At The Butcher’s Daughter, it’s all about brunch. It's vegetarian — they serve eggs and a few items with dairy — but that’s pretty much it. If you’re a strict vegan like me, the animal products are easy to avoid. With the carrot lox, you can get that classic bagel, lox, and schmear, all plant-based. It’s made with cured carrots instead of fish and a cashew-based cream cheese. The ricotta toast is also entirely vegan since they make a creamy nut-based ricotta to top their housemade sourdough. Grab a slice of their strawberry tart for dessert; it’s a flaky crust filled with berries and topped with an oat crumble.
Another not entirely vegan restaurant, but they have us well taken care of. At The Little Beet, healthy yet delicious and satisfying food is the focus. They pride themselves on being ultra flexible when it comes to respecting all dietary restrictions: nut-free, gluten free, paleo, and, of course, vegan. Everything is clearly labeled and filled with customizable options. My go-tos are the greens-and-rice custom plate topped with charred broccoli, the sesame-crusted avocado half, and the baked beet falafel.
If you’re in need of a veggie burger, this is the spot. You’ll find Beatnics throughout the city, which makes it the perfect easy lunch option. In terms of burgers, there are three options: classic, guacamole-topped, and The BCB, which comes with vegan cheese and shiitake bacon. I’m also very partial to their kale Caesar. It’s topped with their killer shiitake bacon, and the creamy dressing makes it one of the best in the city. I’d highly recommend getting a kitchen sink cookie for dessert.
This Flatiron Jean Georges restaurant is definitely the fanciest one on the list. Sometimes you’re looking for that splurge meal in the comfort of your own home, and abcV fits the bill. It’s all vegetarian, and the menu leans globally inspired with flavors from India, the Middle East and Mexico. The dosa dishes are a must, and they can substitute the dairy yogurt that comes alongside with a coconut-based one. Oh, and the green chickpea hummus is always worth ordering; it comes with a housemade ancient-grain pita.

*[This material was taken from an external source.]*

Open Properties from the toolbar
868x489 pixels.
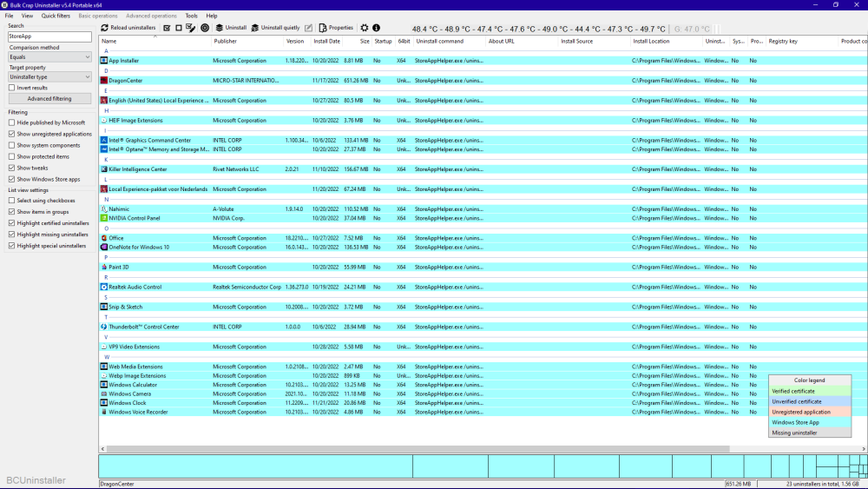(336, 28)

With a lengthy Asian-leaning menu, LuAnne’s is a great casual option. You’ll be able to find everything from noodle dishes to macro bowls to stir-fried black pepper seitan. For appetizers, I love the grilled miso eggplant that’s finished with a miso sauce and garnished with mushrooms, onions, and bell peppers. The spicy soba and kale bowl is a go-to main with silken tofu, sesame-peanut dressing, and kimchee sauce, as is the kimchee pumpkin gumbo with rice, spiced cabbage, avocado, and cilantro. All satisfying, but without being too heavy.
This restaurant is the closest thing you’ll find to vegan fast food in New York. The 23rd Street location is a fairly recent addition for this California-based chain. Its menu is filled with nostalgic classics that, if you’re vegan, you might not have had in a while, like veggie burgers, chick’n sandwiches, and Caesar salads. Be a maximalist and get the BLT avocado croissant with crispy bacon, chopped romaine, sliced tomato, Dijonnaise, and mashed avocado served on a flaky croissant, or be a bit more tame, and grab a Chinese chick'n salad with chick’n, cabbage slaw, cilantro, romaine lettuce, cucumber, candied almonds, and crispy wontons tossed in a sesame dressing. There are no wrong choices..

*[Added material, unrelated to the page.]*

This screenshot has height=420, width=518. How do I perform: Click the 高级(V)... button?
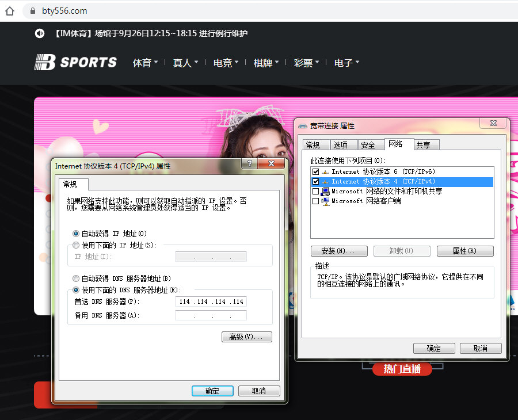(x=246, y=337)
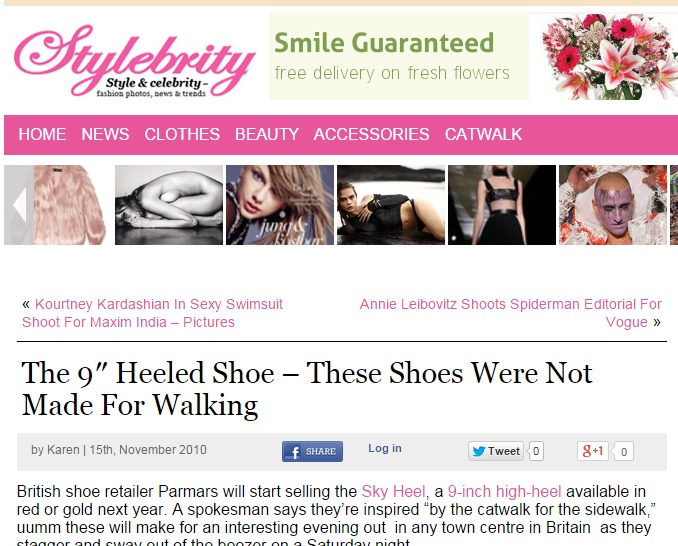The width and height of the screenshot is (678, 546).
Task: Follow the 9-inch high-heel link
Action: (504, 492)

I’m definitely a healthy-leaning vegan. You won’t often catch me ordering the cashew queso–topped nachos or the miso gravy poutine. That’s why Le Botaniste is in constant rotation at my house. It’s a Belgian chain with many locations throughout the city that serves all sorts of satisfying vegetable and grain bowls. You won’t find any refined sugar here! I love their mezze plate that comes with four of their spreads, which can include a beet dip or a turmeric-lemon hummus. Whatever you order, make sure to add a superseed avocado to it; it’s half of the fruit coated with an omega-3-boosted seed mix. So many good fats, your hair and skin will thank you.
Another thing you might be missing if you’re trying the whole plant-based thing is sushi, and Beyond can indulge your craving. They do more than just rolls, too. Their miso soup is savory, satisfying, and fish-free, and their applewood-smoked oyster mushroom salad is in my constant lunch rotation. It’s green leaf lettuce, bac’n bits, grated “Parmesan,” avocado, brined red onions, and charred sesame, in a creamy hijiki dressing. The eggplant unagi is always worth ordering as well; it’s more than the sum of its white rice, soy, and charred eggplant parts.
This Harlem restaurant comes from chef Brenda “Chef B” Beener. It’s doing soul food but with a vegan twist. It’s the type of food you thought you’d never be able to eat again, like po'boys and crawfish. The popular po’boy comes with your choices of fried yam protein “shrimp” or fried burdock root “crawfish,” served on a baguette with remoulade, greens and tomato, just like the real deal. The BBQ “crawfish" is pretty wild, made of cubed and grilled burdock root with fermented soy smothered in barbecue sauce. Getting a side of baked mac and “cheese” is one of the best ways to get your rib-sticking soul food fix.
Sometimes you just really need a smoothie, and Loco Coco is a great all-vegan option. You won’t find any dairy or whey protein on the menu. It’s all alt milks, like coconut, hemp, almond, and oat, plus smoothie boosters like plant-based pea protein, sea moss, and maca. Have your smoothie straight up and sippable with their green smoothie, a blend of kale, spinach, mango, banana, dates, and coconut water, or have it spoonable with the bright blue Mermaid Bowl, a tropical smoothie base infused with the nutrient-dense algae blend E-3 Live and topped with granola, berries, grapes, chia seeds, and almond butter.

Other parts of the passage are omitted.